Is it legitimate to alter a very respected symbol?  [message #75154] Wed, 14 November 2018 14:28 Go to next message
timmy

Has no life at all
Location: UK, in Devon
Registered: February 2003
Messages: 13739



I present this story without comment, wishing instead for yours. I will offer my own thoughts in due course inside the thread.

https://www.pinknews.co.uk/images/2018/11/rainbow-poppy3_640x345_acf_cropped.jpg



Author of Queer Me! Halfway Between Flying and Crying - the true story of life for a gay boy in the Swinging Sixties in a British all male Public School
Re: Is it legitimate to alter a very respected symbol?  [message #75156 is a reply to message #75154] Wed, 14 November 2018 16:02 Go to previous messageGo to next message
William King is currently offline  William King

Toe is in the water

Registered: October 2016
Messages: 98



I don't think it's a great idea to, as one person commented, highjack a national symbol of remembrance. The article you highlighted talks about WWI poets Wilfred Owen and Siegfried Sassoon, is their being or maybeing homosexual of any real importance? In the case of Alan Turing it is, because he suffered terribly for being a gay man, however, I think that was better highlighted in the film of his life.
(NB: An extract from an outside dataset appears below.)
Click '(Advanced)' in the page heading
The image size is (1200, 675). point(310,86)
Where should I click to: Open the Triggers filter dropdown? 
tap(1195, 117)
So no, not a good idea, ill thought out, and it's not surprising it generated a backlash.
Re: Is it legitimate to alter a very respected symbol?  [message #75157 is a reply to message #75154] Wed, 14 November 2018 17:34 Go to previous messageGo to next message
NW is currently offline  NW

On fire!
Location: Worcester, England
Registered: January 2005
Messages: 1558



I find myself in two minds about this. On the one hand, I've worn a white poppy (Peace Pledge Union) for many years, rather than the Royal British Legion red one. Quite apart from my own pacifism, I'm disgusted by the RBL: their increasingly-close ties to the UK military, and the way they do so little for ex-Services people suffering breakdown. Over a third of all rough sleepers are ex-Forces, and the RBL seems to ignore them almost completely, preferring to concentrate on photogenic amputees. So, from that point of view, any form of Remembrance that honestly seeks to honour those killed in wars which is not RBL, tends to be a good thing.

On the other hand, the proliferation of special-purpose poppies is to me alien to what Remembrance should be about. That's a big part of me wearing the White Poppy, which since 1933 has sought to remember all those killed by wars - civilians bombed in places like Coventry and Dresden, those who faced a firing squad of their own side, because they could no longer carry on (often due to PTSD), victims of starvation, homelessness, destroyed sanitation and water supplies, and many others. The RBL explicitly remember only Services personnel, and not any of these.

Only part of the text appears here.